YOUR TASKS:
(A) In the passage on dressing with color, copy out the text between "Shop What’s New" and "city and country.", inclusive, substituting "apparel" for "clothing".
(B) Translate this sentence from the passage on dressing with color into Spanish: "Most colour guides miss an essential point: clothing is unlike other objects."

SELECTED TEXT:
- - - -

How does one incorporate colour into a wardrobe? Online, there are thousands of guides. Some involve charts showing how to combine specific colours in shirts, pants and shoes. Others have aphorisms, such as “blue and green should never be seen”.
The most widely shared is an audio track of the TV presenter Mr Steve Harvey telling men how they can turn five suits into 75 combinations. The advice is bunk, but it makes for fun TikTok videos.
In reality, using colour in a wardrobe can be as complicated or simple as you’d like. Here are three ways to think about how to use colourful language.
Shop What’s New here
01. The cultural language of colour
Most colour guides miss an essential point: clothing is unlike other objects. It’s deeply tied to identity and among the most personal things we own, as it literally sits on our skin. You can’t transplant colour theories from art into fashion, as clothing occupies a special place in culture.
To understand how to use colour in an outfit, you must first approach it from the lens of culture. For example, many of our traditions for men’s tailoring derive from early 20th-century Britain, when men of a certain social class had wardrobes divided between city and country.
During this era, men worked in London while wearing dark worsted suits – often navy or grey – with white shirts, dark ties and black Oxford shoes. While in the country, where they would have played sport, they wore brown tweeds, tattersall shirts and brown pebble grain Derbies. For a time, these sections of a man’s wardrobe never crossed, which is how we get the phrase “no brown in town”.

- - - -

DATASET CONTENT:

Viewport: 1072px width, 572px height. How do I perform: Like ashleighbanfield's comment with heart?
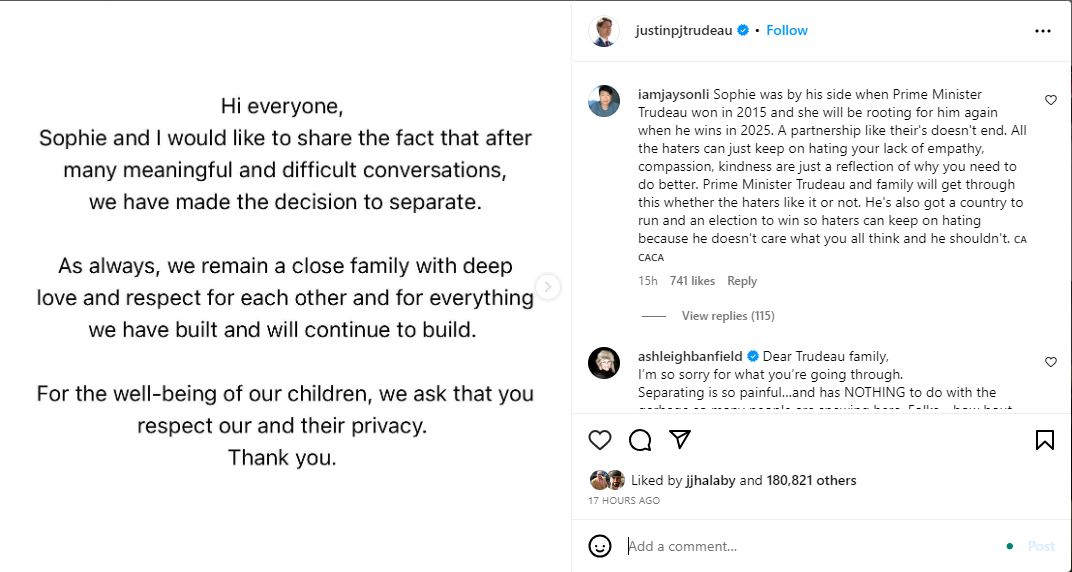1051,362
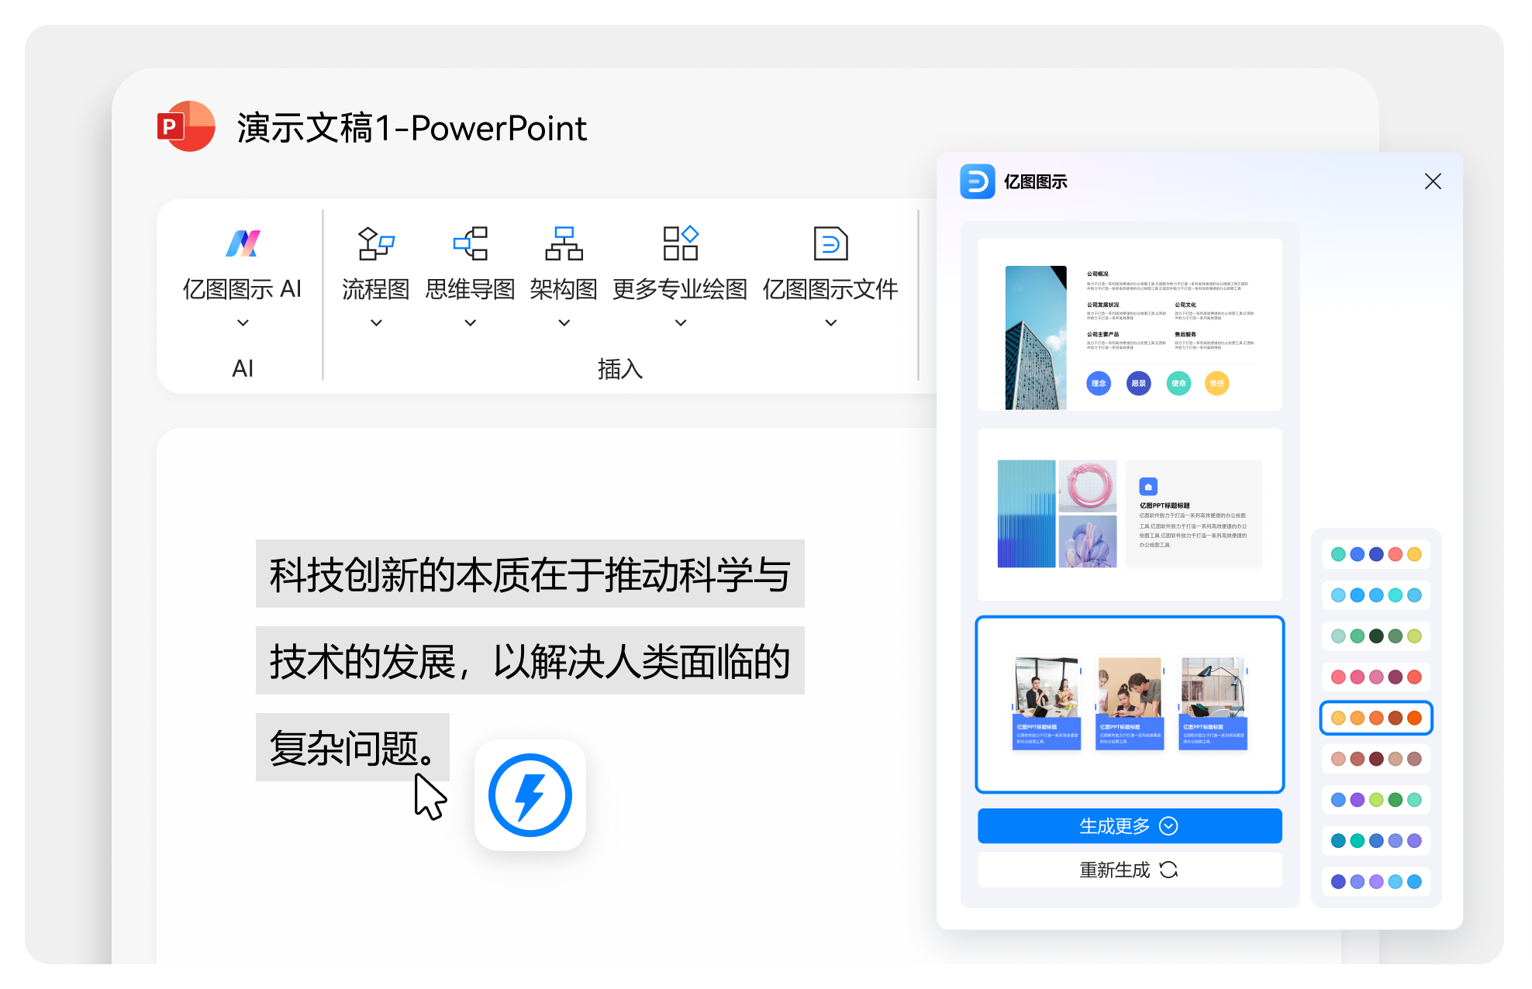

- - - -

TASK RESULTS:
(A)
Shop What’s New here
01. The cultural language of colour
Most colour guides miss an essential point: apparel is unlike other objects. It’s deeply tied to identity and among the most personal things we own, as it literally sits on our skin. You can’t transplant colour theories from art into fashion, as apparel occupies a special place in culture.
To understand how to use colour in an outfit, you must first approach it from the lens of culture. For example, many of our traditions for men’s tailoring derive from early 20th-century Britain, when men of a certain social class had wardrobes divided between city and country.

(B) La mayoría de las guías de color pasan por alto un punto esencial: la ropa no se parece a otros objetos.